The woman sighed. Al-Tair, her young son sitting on the sandy floor of their hut, was a halfling. His father, whom she'd always told him died in a hunt, was a white man, from Europe. He was a scary one, too. She could remember his deceptively calm blue eyes, as bright as the daytime sky, with just a hint of a color of flowers in them, and how sometimes, those colors blended together like paint in water. Al-Tair did not have those eyes. He instead had dark red. He was, however, lighter than the other boys, who were un-mixed in their heritage. She could always pick out her son among the herd of dark, fuzzy heads by his wavy, red-brown hair when he played with the other children, and the only one of the small boys of the village paler in skin than him was Masi, an albino who somehow, through wearing of dried-reed hats and deerskin tunics, managed to escape the sunburning that other albinos went through.
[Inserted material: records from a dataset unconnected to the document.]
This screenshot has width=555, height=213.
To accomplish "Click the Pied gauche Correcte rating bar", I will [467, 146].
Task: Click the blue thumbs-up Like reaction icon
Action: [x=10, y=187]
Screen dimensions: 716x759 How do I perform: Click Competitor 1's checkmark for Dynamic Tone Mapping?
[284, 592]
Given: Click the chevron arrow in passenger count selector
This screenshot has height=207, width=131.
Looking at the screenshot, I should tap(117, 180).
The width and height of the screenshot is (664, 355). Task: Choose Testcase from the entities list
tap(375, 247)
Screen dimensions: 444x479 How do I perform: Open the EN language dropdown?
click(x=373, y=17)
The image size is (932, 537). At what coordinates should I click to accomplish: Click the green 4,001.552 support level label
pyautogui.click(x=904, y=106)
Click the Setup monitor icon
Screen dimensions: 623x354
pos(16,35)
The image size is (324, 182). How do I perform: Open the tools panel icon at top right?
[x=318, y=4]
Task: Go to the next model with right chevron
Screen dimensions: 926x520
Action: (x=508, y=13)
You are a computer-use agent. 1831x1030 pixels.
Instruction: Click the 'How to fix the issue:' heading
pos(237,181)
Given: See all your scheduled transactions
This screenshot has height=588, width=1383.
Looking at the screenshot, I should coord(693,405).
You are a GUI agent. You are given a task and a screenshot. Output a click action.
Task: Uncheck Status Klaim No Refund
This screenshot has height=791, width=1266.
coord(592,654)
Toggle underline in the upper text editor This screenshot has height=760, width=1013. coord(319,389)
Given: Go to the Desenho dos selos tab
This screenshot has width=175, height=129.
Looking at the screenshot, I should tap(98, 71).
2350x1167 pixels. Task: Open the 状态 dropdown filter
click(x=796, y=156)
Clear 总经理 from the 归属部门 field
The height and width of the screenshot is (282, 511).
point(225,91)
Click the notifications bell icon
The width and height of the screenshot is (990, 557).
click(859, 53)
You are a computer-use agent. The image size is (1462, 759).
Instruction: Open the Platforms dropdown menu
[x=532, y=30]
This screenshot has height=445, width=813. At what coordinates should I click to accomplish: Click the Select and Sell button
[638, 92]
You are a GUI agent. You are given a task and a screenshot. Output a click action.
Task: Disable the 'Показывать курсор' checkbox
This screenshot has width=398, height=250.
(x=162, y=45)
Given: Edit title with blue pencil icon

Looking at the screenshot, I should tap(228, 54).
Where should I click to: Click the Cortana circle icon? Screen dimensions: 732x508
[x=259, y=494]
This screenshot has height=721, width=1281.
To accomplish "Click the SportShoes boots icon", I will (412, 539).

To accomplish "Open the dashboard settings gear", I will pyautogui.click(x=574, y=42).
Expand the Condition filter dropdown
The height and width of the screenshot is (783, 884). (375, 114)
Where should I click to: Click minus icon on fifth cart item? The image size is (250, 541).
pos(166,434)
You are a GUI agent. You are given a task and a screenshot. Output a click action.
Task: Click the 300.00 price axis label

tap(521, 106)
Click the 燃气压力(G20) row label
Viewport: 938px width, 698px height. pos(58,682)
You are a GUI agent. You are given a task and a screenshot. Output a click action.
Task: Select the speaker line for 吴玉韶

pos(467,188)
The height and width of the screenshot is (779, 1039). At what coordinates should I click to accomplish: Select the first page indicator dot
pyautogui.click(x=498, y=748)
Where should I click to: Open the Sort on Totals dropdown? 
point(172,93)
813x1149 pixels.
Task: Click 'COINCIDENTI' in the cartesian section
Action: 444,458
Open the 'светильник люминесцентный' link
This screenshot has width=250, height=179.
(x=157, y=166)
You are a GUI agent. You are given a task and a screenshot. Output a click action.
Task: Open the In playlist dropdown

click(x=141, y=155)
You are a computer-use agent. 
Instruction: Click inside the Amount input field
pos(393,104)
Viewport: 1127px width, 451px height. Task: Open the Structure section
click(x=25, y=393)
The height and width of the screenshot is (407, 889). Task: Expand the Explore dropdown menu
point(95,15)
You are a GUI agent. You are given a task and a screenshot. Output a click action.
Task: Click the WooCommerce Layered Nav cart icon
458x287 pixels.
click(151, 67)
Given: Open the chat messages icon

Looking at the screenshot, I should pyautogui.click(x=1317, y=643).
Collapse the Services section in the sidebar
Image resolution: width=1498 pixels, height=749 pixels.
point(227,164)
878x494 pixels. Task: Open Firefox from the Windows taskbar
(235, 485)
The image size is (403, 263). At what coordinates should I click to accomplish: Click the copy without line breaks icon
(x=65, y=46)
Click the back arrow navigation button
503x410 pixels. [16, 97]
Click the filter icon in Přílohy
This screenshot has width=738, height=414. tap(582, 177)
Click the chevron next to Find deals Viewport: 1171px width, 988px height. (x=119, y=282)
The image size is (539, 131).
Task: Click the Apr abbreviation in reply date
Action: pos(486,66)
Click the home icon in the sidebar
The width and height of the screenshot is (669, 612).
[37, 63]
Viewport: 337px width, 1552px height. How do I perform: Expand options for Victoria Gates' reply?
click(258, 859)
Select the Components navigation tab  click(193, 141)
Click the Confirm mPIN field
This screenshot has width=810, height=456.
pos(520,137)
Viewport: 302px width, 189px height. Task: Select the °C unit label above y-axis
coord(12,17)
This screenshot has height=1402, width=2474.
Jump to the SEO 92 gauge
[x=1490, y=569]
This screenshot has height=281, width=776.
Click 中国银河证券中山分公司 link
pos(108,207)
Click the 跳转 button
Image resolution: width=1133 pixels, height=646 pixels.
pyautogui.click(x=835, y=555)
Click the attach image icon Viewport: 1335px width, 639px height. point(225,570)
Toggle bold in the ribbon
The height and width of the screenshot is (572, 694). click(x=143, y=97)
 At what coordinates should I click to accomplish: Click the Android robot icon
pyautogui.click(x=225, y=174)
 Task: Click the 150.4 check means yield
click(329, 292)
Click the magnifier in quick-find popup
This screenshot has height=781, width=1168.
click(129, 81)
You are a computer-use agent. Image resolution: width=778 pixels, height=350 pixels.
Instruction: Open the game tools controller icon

Masi's mother was very devoted to her one surviving child. Al-Tair's mother, although haunted by the man with the dried-reed hair and sky-blue eyes loved Al-Tair, too.
"Well, your father, well... he was... light. So you, his son, are also light. But you know what?"
"What, Mama?" Al-Tair asked, looking up, cutely.
"You remember what your name means in the tongue of the white men?" she asked.
"Yeah! I'm Al-Tair, which to white men means 's-soaring-eagle,' right?" he said, grinning.
"That's right. 'Soaring eagle' is a bird who flies way above the others, even the cranes. And 'soaring eagle' also has white and brown feathers- he is very light colored, just like you, little Al-Tair." she said, smiling. With that, the two lay down to sleep. The mother had been kidnapped as a child of about ten, by the man with the sky-blue eyes- Al-Tair's father who, as soon as she grew old enough to resemble an adult, at about fifteen, got her with a child. Then, she'd run away once she heard of why he wanted a female slave to produce halfling children. She was of a different people then this village, but they accepted her all the same, since she'd shown up to several foraging women, five years ago, large with child and not knowing any language but the white man's.
Al-Tair had lived his five years of life so far here instead of as a servant to the blue-eyed man, which she was grateful for.